Hybrid cars burst onto the auto scene in the late 1990s with the Toyota Prius. Lauded for its high MPGs and low environmental impact, the Toyota Prius quickly because America’s best-selling car. Little has changed over the past decades. The Prius continues to sell like hotcakes and the engineers at Toyota continue to innovate. Prius owners are a fiercely loyal bunch. They love their car and do their best to take care of their investment. But we’ve noticed that there’s one area where Prius owners may get confused due to a lot of conflicting, or just plain wrong, information out there: when they need to replace their hybrid car battery.
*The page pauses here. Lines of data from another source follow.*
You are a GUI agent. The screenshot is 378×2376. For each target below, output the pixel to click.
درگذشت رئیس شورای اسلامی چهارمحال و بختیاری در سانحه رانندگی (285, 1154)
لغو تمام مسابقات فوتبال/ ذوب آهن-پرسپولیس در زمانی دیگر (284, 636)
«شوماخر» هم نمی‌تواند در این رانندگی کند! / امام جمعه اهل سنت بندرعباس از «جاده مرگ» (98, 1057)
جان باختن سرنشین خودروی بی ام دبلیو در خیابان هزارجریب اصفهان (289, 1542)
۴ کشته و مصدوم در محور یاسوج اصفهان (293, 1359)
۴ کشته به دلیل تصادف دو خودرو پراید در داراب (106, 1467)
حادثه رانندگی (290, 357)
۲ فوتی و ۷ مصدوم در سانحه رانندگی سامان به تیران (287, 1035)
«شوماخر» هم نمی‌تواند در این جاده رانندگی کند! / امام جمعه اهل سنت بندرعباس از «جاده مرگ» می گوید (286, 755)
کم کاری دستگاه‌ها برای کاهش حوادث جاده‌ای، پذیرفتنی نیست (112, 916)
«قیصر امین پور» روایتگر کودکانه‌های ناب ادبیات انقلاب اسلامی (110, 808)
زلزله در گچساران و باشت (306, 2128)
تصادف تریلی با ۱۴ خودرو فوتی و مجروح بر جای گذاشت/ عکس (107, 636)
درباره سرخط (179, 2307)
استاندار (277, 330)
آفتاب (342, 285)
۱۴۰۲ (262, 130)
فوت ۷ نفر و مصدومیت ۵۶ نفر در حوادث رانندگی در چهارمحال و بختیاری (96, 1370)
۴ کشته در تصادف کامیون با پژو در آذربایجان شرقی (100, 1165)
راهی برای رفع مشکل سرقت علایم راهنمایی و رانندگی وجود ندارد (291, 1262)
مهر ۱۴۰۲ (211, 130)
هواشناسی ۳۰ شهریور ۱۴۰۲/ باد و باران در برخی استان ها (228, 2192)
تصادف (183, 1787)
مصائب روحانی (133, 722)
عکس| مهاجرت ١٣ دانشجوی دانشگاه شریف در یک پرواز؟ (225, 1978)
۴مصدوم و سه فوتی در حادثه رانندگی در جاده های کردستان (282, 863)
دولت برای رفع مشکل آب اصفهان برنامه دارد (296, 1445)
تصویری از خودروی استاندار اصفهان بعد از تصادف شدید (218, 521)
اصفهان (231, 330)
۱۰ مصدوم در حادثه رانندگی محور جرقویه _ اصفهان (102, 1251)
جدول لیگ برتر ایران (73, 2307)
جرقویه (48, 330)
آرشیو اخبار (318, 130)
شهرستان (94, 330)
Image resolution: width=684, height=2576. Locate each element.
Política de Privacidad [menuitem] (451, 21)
Here is some information about how hybrid batteries work, how long they should last, potential problems, and how to deal with problems that may arise.
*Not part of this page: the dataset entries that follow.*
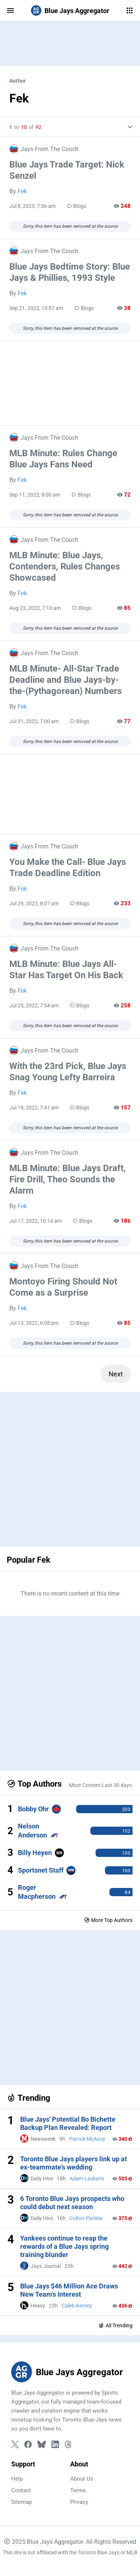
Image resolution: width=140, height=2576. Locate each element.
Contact (21, 2490)
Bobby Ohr (33, 1809)
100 (126, 1870)
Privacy (79, 2502)
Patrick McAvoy (87, 2139)
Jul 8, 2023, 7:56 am (32, 206)
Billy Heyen (35, 1853)
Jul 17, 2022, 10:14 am (35, 1221)
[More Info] (127, 127)
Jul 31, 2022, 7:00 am (34, 721)
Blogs (76, 206)
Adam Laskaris (86, 2179)
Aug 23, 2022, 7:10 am (35, 608)
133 (126, 1853)
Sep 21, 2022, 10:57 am (36, 308)
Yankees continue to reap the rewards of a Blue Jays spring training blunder (64, 2246)
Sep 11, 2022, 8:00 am (34, 495)
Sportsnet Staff (40, 1870)
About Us (81, 2478)
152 (126, 1831)
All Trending (115, 2325)
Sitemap (21, 2502)
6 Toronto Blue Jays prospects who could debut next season (72, 2203)
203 (126, 1809)
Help (17, 2478)
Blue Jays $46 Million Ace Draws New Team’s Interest (69, 2290)
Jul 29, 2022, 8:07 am (34, 903)
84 (127, 1892)
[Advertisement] (70, 43)
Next (116, 1374)
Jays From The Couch (43, 148)
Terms (78, 2490)
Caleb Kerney (77, 2306)
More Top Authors (108, 1920)
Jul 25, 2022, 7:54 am (34, 1005)
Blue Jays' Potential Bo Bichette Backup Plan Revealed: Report (67, 2123)
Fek (22, 191)
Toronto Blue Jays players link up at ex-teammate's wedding (73, 2163)
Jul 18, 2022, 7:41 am (34, 1108)
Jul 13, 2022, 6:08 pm (34, 1323)
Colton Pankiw (86, 2218)
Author (17, 81)
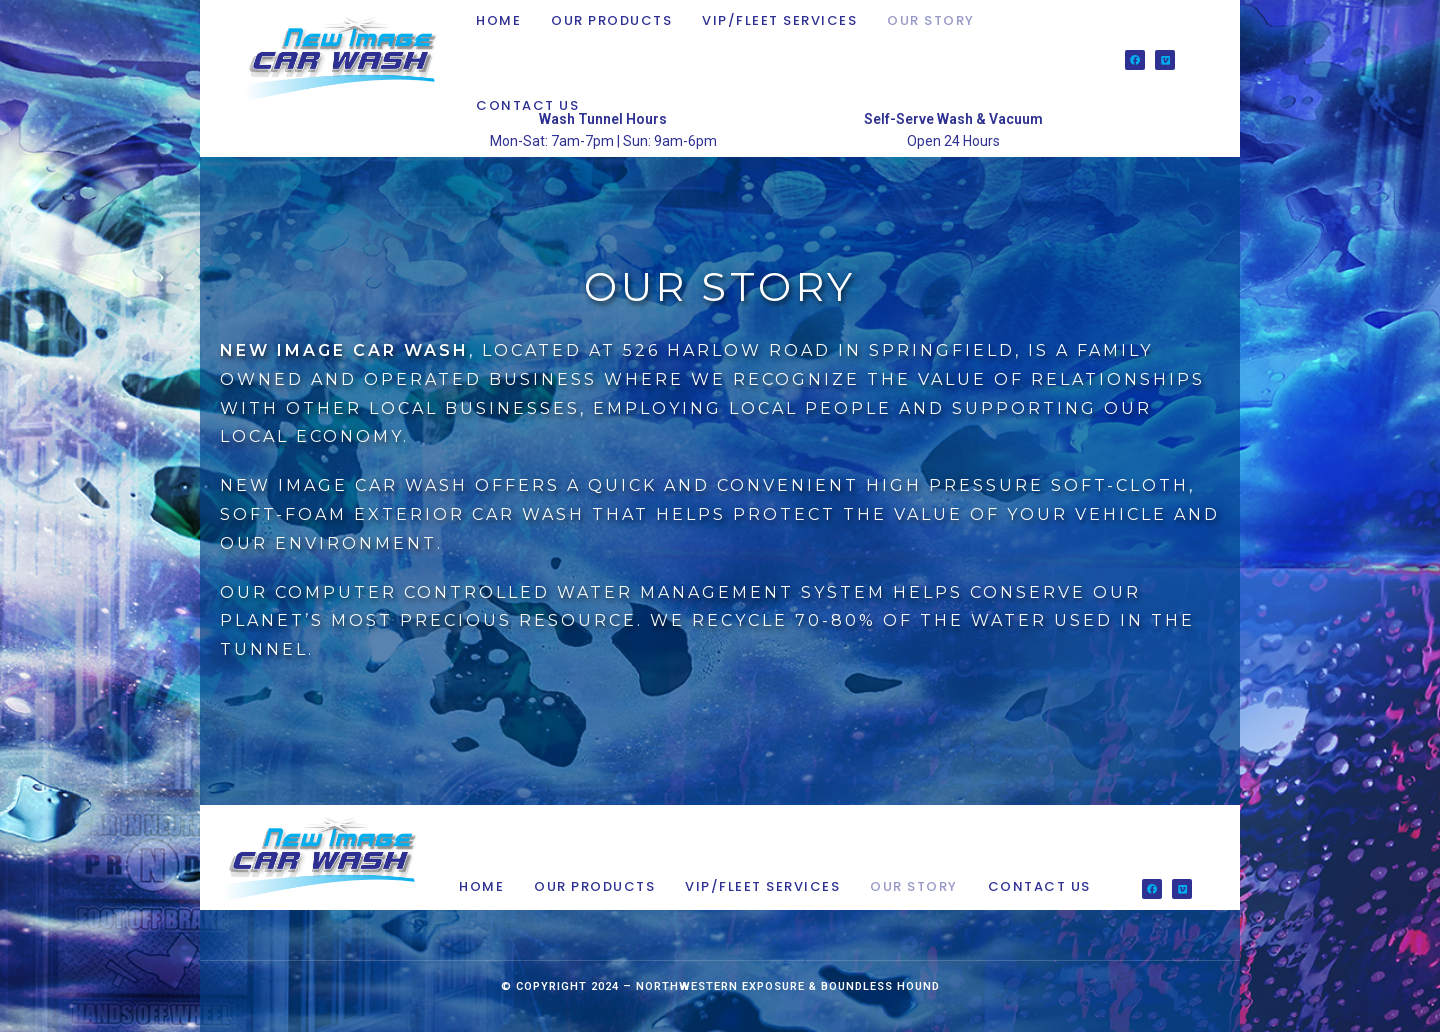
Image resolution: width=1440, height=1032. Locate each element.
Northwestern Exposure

How Long Does a Hybrid Car Battery Last?
According to Toyota warranties, the battery should last about 10 years. In most states the Toyota warranty is for 8 years or 100,000 miles. In California the warranty is 10 years or 150,000 miles. However, according to a study done by Consumer Reports, some Prius batteries have lasted for over 200,000 miles with no loss of performance! Of course, this is an exception not the rule, but it does demonstrate the hardiness of the Prius. If you go by the warranty timeframe, Gen 1 Prius drivers can expect to have some battery issues, if they haven’t already. And if you drive a Gen 2 Prius, then it’s possible that battery issues are right around the corner. Here is a handy table to help you see if your battery might be at risk.
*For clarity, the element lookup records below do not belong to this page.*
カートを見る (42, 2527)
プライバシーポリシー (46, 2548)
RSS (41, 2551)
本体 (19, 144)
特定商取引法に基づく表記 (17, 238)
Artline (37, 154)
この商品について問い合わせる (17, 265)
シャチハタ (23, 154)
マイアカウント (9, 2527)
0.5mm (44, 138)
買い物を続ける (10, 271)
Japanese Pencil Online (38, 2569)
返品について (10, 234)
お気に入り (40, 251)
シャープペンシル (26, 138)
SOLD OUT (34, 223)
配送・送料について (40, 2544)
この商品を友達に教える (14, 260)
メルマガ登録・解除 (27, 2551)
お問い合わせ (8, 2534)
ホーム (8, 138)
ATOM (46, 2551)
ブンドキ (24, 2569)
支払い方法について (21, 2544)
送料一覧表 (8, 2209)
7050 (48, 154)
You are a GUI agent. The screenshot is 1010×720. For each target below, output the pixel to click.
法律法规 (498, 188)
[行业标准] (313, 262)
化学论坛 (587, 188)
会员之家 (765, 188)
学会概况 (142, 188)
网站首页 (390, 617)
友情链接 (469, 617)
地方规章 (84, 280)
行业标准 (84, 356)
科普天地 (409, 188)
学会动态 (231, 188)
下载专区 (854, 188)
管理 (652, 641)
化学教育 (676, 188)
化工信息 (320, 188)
The good news is your Gen 2 Prius battery could still be under warranty. But don’t take our word for it; check out your paperwork! Barring the unforeseen, like an accident, your Gen 3 Prius battery shouldn’t need to be replaced, repaired, or reconditioned for several more years. But Gen 2 Prius owners need to be vigilant. Watch out for the following signs that your hybrid car battery needs to be looked at by a professional.
You Might Have Hybrid Car Battery Problems If…
- Decreased gas mileage. Once you’ve been driving your Prius for a while, you should know the type of gas mileage to expect from your car. If you start to notice that you have to fill your gas tank more often, or that your MPGs have decreased, you should get your battery tested.
- Decreased power. If your Prius has been feeling sluggish, like it just can’t find the get up and go to get up and go, you should get your battery tested.
- Dashboard warnings. When it comes to getting a warning light on your dashboard, take your Prius in immediately. A dashboard light will only show up if there is a very serious problem that should be addressed quickly.